In providing Fat Brands with a seller’s note, Elevation Burger is lending the company money to buy the chain.

Hans Hess founded Elevation Burger in 2002 as a healthier burger concept. The company franchises 44 locations in the U.S. and internationally and focuses on a menu of sustainably prepared food with grass-fed beef and fries cooked in olive oil.

System sales declined 6% last year, however, to $25.1 million, while average unit volumes declined by 1.6%, according to Technomic Ignite data.

Andy Wiederhorn, CEO of Fat Brands, said Elevation Burger’s ingredients-based focus aligns well with Fat Brands’ strategies.
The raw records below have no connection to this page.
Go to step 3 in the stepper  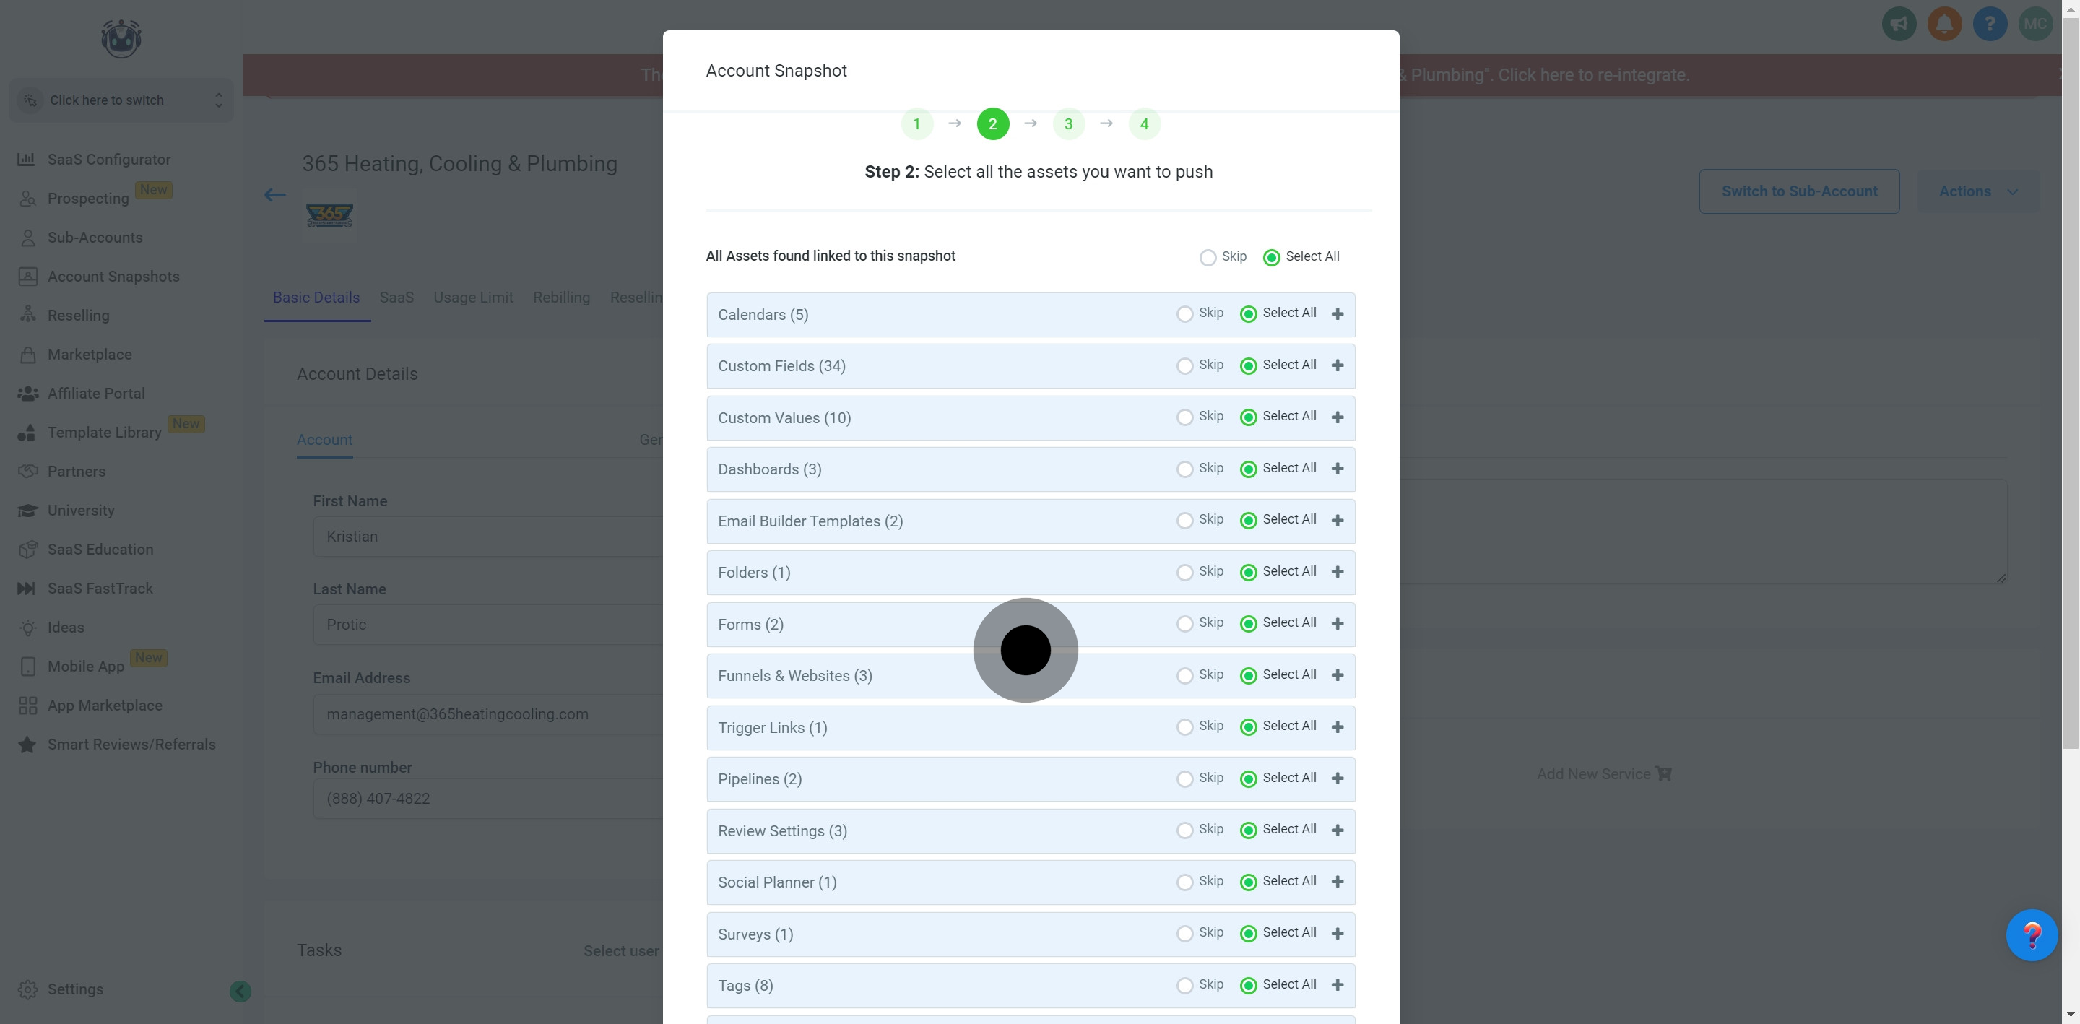point(1068,124)
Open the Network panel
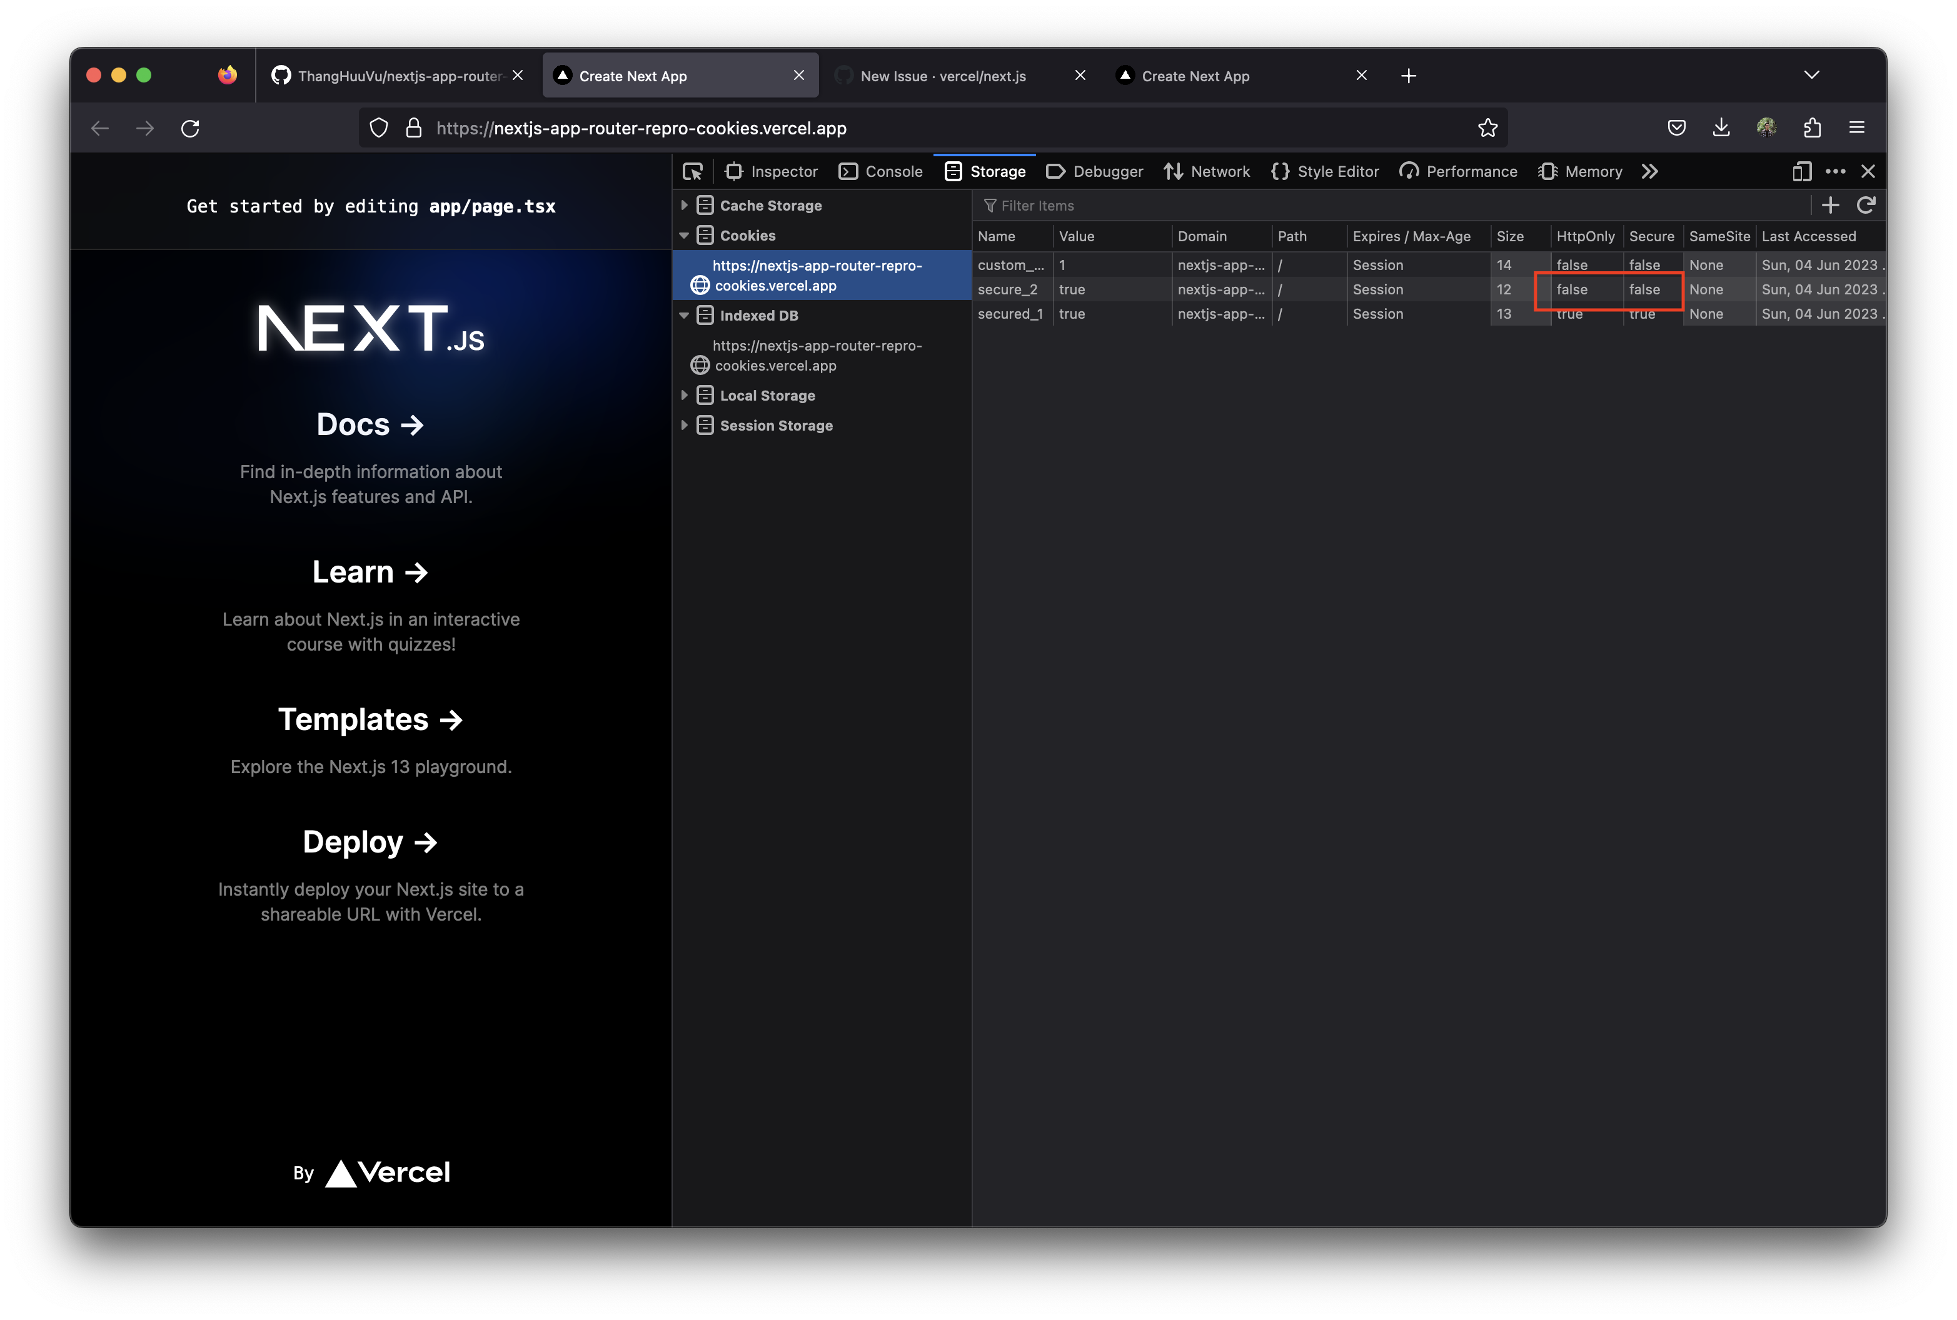This screenshot has height=1320, width=1957. click(x=1207, y=171)
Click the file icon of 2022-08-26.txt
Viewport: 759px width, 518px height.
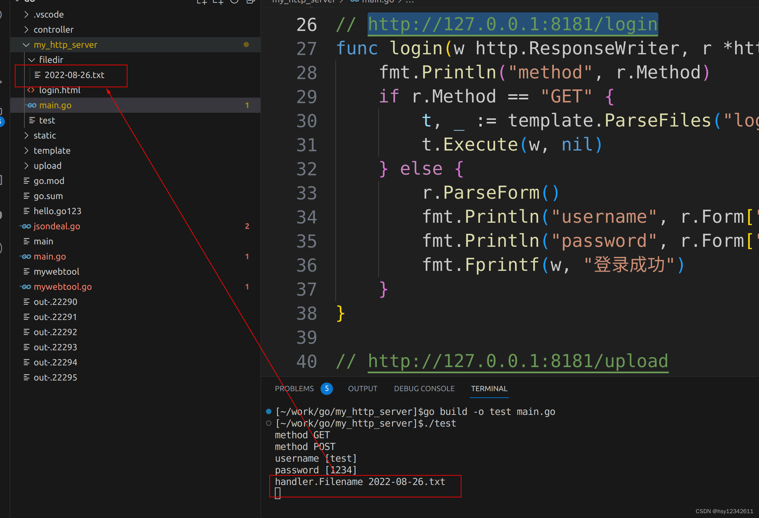[x=37, y=75]
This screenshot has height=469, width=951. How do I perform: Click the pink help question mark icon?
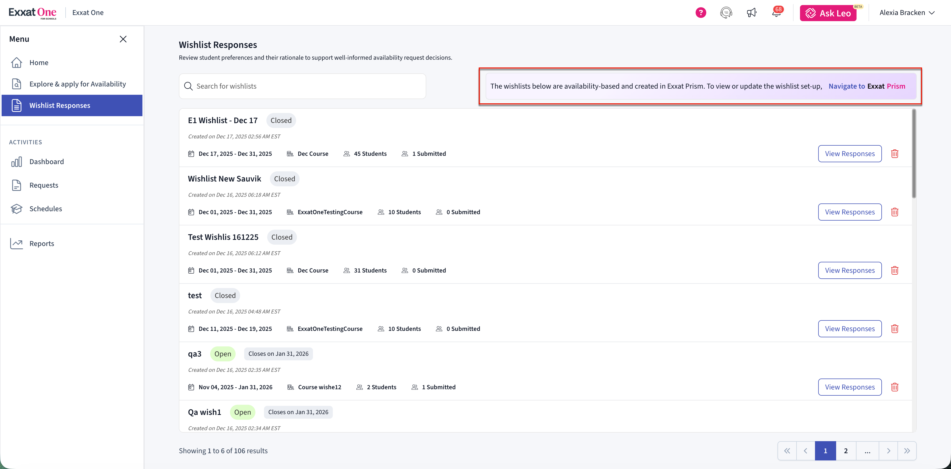click(x=700, y=13)
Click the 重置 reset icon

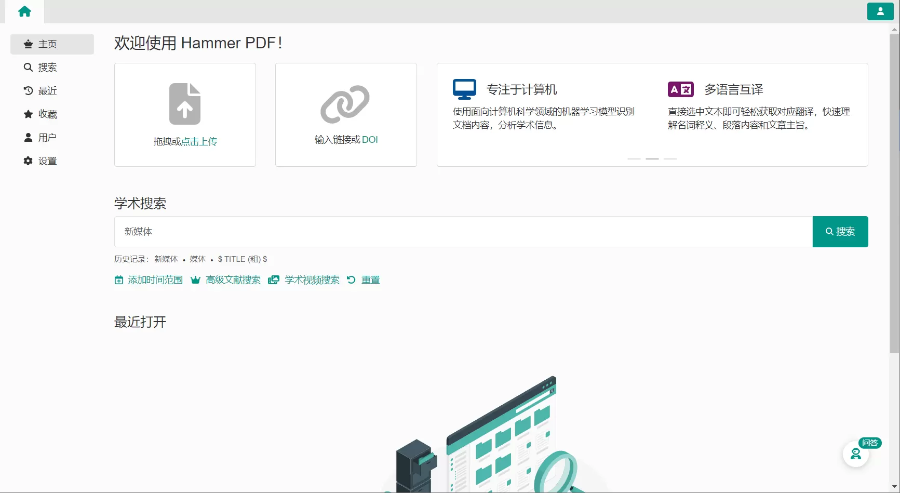pos(352,279)
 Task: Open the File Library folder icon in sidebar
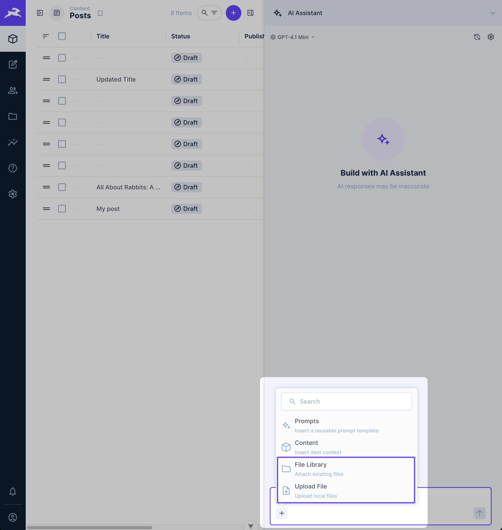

Fat Brands has made several acquisitions since it was taken public in a mini IPO in 2017, including Ponderosa and Bonanza steakhouses, Hurricane Grill & Wings and Yalla Mediterranean. The company’s chains now operate more than 400 restaurants and have $400 million in system sales.

“We continue to believe there is massive opportunity to consolidate franchise brands onto the Fat Brands platform,” Wiederhorn told analysts in May, according to a transcript on financial services site Sentieo.

But Fat Brands has been struggling to get financing and earlier this year took on a short-term loan from a hedge fund owned by the CEO of Biglari Holdings, Sardar Biglari.

The company’s chains generated a 1.3% decline in same-store sales in the first quarter as the steakhouses both reported steep declines while Fatburger’s same-store sales rose 1.8% and Hurricane’s 4.2%.

Fat Brands is using a strategy of cross-selling its brands to existing operators to fuel the respective brands’ growth. “We have a very strong network of franchisees around the world who are eager for growth,” Wiederhorn said.